Additional Information and Declarations

Competing Interests

The authors declare there are no competing interests.

Author Contributions

Quang Minh Dinh conceived and designed the experiments, performed the experiments, analyzed the data, prepared figures and/or tables, authored or reviewed drafts of the article, and approved the final draft.

Ton Huu Duc Nguyen conceived and designed the experiments, performed the experiments, prepared figures and/or tables, authored or reviewed drafts of the article, and approved the final draft.

Ngon Trong Truong conceived and designed the experiments, prepared figures and/or tables, authored or reviewed drafts of the article, and approved the final draft.

Tien Thi Kieu Nguyen conceived and designed the experiments, prepared figures and/or tables, authored or reviewed drafts of the article, and approved the final draft.

Animal Ethics

The following information was supplied relating to ethical approvals (i.e., approving body and any reference numbers):

This research was conducted with approval from The Scientific Committee of the School of Education, Can Tho University (No.: BQ2020-05/KSP) after animal welfare assessment (please find the Animal welfare assessment_BQ2020-05/KSP file submitted to the Journal system).

Field Study Permissions

The following information was supplied relating to field study approvals (i.e., approving body and any reference numbers):

In terms of the field trip, our research has no field permit requirement as we collect fish from the public-owned where local fishers collect fish daily.
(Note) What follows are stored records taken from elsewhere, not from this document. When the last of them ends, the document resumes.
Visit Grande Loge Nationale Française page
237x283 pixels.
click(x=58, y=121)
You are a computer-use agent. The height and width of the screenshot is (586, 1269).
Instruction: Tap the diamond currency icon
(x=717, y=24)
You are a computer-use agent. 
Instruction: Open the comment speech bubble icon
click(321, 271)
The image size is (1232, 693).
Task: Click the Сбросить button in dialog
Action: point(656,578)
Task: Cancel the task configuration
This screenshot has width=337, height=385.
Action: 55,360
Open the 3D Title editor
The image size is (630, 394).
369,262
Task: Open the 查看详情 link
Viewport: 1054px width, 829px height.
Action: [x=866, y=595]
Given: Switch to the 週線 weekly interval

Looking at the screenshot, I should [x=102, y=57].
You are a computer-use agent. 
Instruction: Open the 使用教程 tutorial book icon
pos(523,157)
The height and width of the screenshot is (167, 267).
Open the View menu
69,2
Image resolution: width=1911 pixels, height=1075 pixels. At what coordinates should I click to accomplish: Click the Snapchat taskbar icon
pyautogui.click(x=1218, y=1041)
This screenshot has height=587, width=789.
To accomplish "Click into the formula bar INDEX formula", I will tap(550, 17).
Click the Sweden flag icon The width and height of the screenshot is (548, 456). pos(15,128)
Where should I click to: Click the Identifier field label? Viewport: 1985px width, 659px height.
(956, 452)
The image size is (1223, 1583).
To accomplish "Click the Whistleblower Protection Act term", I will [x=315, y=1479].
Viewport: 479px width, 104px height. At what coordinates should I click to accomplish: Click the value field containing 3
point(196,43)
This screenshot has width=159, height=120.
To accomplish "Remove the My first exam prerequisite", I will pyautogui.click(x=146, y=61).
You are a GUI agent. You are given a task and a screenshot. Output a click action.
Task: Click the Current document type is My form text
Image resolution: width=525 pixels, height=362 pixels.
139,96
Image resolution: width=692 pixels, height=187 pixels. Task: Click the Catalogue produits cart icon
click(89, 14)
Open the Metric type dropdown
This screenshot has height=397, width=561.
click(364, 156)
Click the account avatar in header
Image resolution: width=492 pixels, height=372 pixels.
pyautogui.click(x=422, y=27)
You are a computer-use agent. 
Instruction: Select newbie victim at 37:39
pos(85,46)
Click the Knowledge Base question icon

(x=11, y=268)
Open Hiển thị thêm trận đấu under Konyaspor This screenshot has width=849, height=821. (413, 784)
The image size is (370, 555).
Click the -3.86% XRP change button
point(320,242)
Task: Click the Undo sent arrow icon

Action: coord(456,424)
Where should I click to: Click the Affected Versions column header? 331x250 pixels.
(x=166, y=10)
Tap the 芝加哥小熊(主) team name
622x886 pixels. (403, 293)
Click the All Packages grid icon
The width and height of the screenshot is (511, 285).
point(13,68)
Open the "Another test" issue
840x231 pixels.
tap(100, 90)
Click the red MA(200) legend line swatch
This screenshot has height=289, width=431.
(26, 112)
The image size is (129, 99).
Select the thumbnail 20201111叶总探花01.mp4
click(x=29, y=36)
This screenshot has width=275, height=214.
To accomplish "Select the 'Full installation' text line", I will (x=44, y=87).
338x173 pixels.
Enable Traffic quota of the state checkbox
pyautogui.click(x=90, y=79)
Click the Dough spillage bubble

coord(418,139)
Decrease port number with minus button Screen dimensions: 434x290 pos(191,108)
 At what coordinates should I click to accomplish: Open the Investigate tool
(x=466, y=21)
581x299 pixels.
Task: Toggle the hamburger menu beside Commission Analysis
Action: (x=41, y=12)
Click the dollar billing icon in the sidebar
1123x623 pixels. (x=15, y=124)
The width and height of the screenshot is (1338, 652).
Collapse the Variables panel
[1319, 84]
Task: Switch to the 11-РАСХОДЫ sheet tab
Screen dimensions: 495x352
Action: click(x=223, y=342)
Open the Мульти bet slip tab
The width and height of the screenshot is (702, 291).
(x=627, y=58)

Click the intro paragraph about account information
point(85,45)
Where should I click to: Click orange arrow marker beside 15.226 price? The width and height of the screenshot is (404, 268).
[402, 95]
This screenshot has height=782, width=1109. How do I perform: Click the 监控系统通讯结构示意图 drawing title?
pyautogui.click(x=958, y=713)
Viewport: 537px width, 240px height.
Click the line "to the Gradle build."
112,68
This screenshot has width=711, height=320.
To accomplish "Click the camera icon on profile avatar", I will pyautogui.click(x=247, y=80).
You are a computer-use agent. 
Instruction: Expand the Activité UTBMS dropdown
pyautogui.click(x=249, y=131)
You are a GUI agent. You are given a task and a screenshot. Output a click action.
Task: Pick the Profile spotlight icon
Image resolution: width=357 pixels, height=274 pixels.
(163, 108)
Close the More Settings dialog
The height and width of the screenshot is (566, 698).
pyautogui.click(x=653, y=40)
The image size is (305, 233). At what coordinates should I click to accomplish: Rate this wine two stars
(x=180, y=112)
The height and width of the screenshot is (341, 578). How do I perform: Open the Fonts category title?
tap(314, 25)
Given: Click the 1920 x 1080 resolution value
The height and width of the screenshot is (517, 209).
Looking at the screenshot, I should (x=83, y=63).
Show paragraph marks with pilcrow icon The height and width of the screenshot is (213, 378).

Moreover, we collect fish just once a month at each site, and the number of fish collection is within allowable limits of the animal assessment.

Data Availability

The following information was supplied regarding data availability:

The raw data is available in the Supplemental File.

Funding

This work was funded by VINGROUP and supported by Vingroup Innovation Foundation (VINIF) under project code VINIF.2020.DA01. The funders had no role in study design, data collection and analysis, decision to publish, or preparation of the manuscript.